(DEPRECATED) Apache Flink User Mailing List archive.

Aggregate turns MB into GB

Classic

List

Threaded

4 messages Options

Rex Fenley

Aggregate turns MB into GB

Hello,

We noticed that part of our job is producing some really strange skew

Screen Shot 2021-01-16 at 11.12.42 AM.png

Even though subtask 1 has received hardly any more records than the rest of the subtasks, it's sent GB of data where the others have sent hundreds of MB.

What's worse is, as that data passes through the graph its size seems to continue to applify at a much higher rate than the data from the other subtasks. We can see this because in the next operator 1 subtask has 4.5 GB of data jumping to 18 GB of data.

What could possibly be causing this?

That Aggregate Function in use essentially looks like the following, where it aggregates a set of member_ids for group_ids.

table.groupBy($"group_id")
      .aggregate(
        new IDsAgg()(
          $"member_id"
        ) as ("member_ids")
      )
      .select($"group_id", $"member_ids")

case class IDsAcc(
    var IDs: mutable.Set[Long]
)
class IDsAgg extends AggregateFunction[Row, IDsAcc] {

  override def createAccumulator(): IDsAcc =
    IDsAcc(mutable.Set())

  def accumulate(
      acc: IDsAcc,
      ID: Long
  ): Unit = {
    acc.IDs.add(ID)
  }

  def retract(acc: IDsAcc, ID: Long): Unit = {
    acc.IDs.remove(ID)
  }

  def resetAccumulator(acc: IDsAcc): Unit = {
    acc.IDs = mutable.Set()
  }

  override def getValue(acc: IDsAcc): Row = {
    Row.of(acc.IDs.toArray)
  }

  override def getResultType: TypeInformation[Row] = {
    new RowTypeInfo(
      createTypeInformation[Array[Long]]
    )
  }
}

Thanks!

Rex Fenley | Software Engineer - Mobile and Backend

Remind.com | BLOG | FOLLOW US | LIKE US

Rex Fenley

Re: Aggregate turns MB into GB

What's odd here too, is the number of records sent does not increase in proportion with the rise in bytes sent. Here's another example demonstrating with records sent.

Screen Shot 2021-01-16 at 10.45.21 PM.png

On Sat, Jan 16, 2021 at 6:33 PM Rex Fenley <[hidden email]> wrote:

Hello,

We noticed that part of our job is producing some really strange skew

Even though subtask 1 has received hardly any more records than the rest of the subtasks, it's sent GB of data where the others have sent hundreds of MB.
What's worse is, as that data passes through the graph its size seems to continue to applify at a much higher rate than the data from the other subtasks. We can see this because in the next operator 1 subtask has 4.5 GB of data jumping to 18 GB of data.

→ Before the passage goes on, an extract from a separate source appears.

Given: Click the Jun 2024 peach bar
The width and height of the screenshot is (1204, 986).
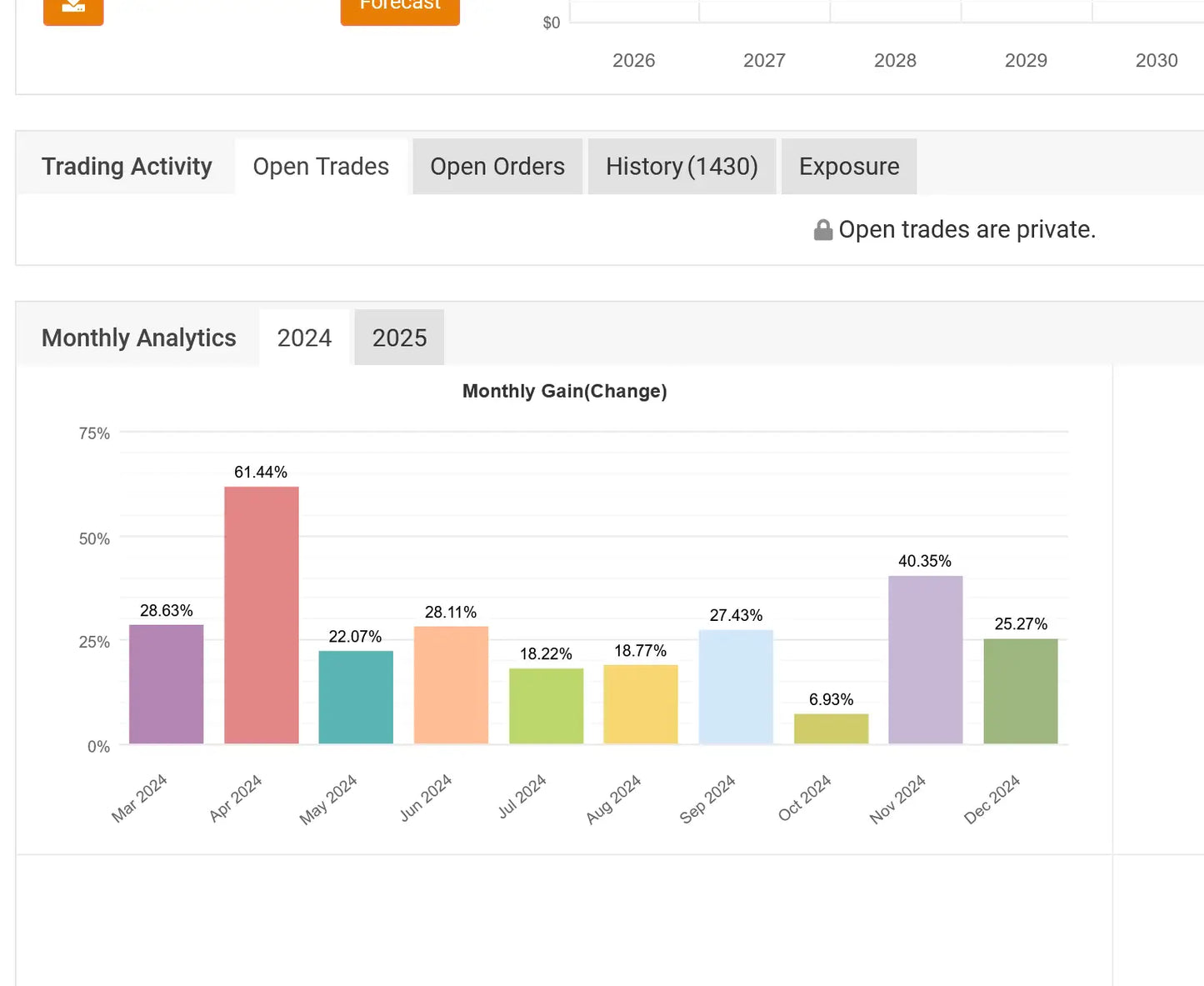Looking at the screenshot, I should (451, 685).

What could possibly be causing this?

That Aggregate Function in use essentially looks like the following, where it aggregates a set of member_ids for group_ids.

table.groupBy($"group_id")
.aggregate(
new IDsAgg()(
$"member_id"
) as ("member_ids")
)
.select($"group_id", $"member_ids")

case class IDsAcc(
var IDs: mutable.Set[Long]
)
class IDsAgg extends AggregateFunction[Row, IDsAcc] {

override def createAccumulator(): IDsAcc =
IDsAcc(mutable.Set())

def accumulate(
acc: IDsAcc,
ID: Long
): Unit = {
acc.IDs.add(ID)
}

def retract(acc: IDsAcc, ID: Long): Unit = {
acc.IDs.remove(ID)
}

def resetAccumulator(acc: IDsAcc): Unit = {
acc.IDs = mutable.Set()
}

override def getValue(acc: IDsAcc): Row = {
Row.of(acc.IDs.toArray)
}

override def getResultType: TypeInformation[Row] = {
new RowTypeInfo(
createTypeInformation[Array[Long]]
)
}
}

Thanks!

--
Rex Fenley | Software Engineer - Mobile and Backend

Remind.com | BLOG | FOLLOW US | LIKE US

Rex Fenley | Software Engineer - Mobile and Backend

Remind.com | BLOG | FOLLOW US | LIKE US

Arvid Heise-3

Re: Aggregate turns MB into GB

Hi Rex,

I'd guess you have a super-large group in your data. I often see similar things if you use a special value to encode no group (like null) and forgot to filter before that.

I'd encourage you to just print a histogram over group sizes and inspect that.

On Sun, Jan 17, 2021 at 7:46 AM Rex Fenley <[hidden email]> wrote:

What's odd here too, is the number of records sent does not increase in proportion with the rise in bytes sent. Here's another example demonstrating with records sent.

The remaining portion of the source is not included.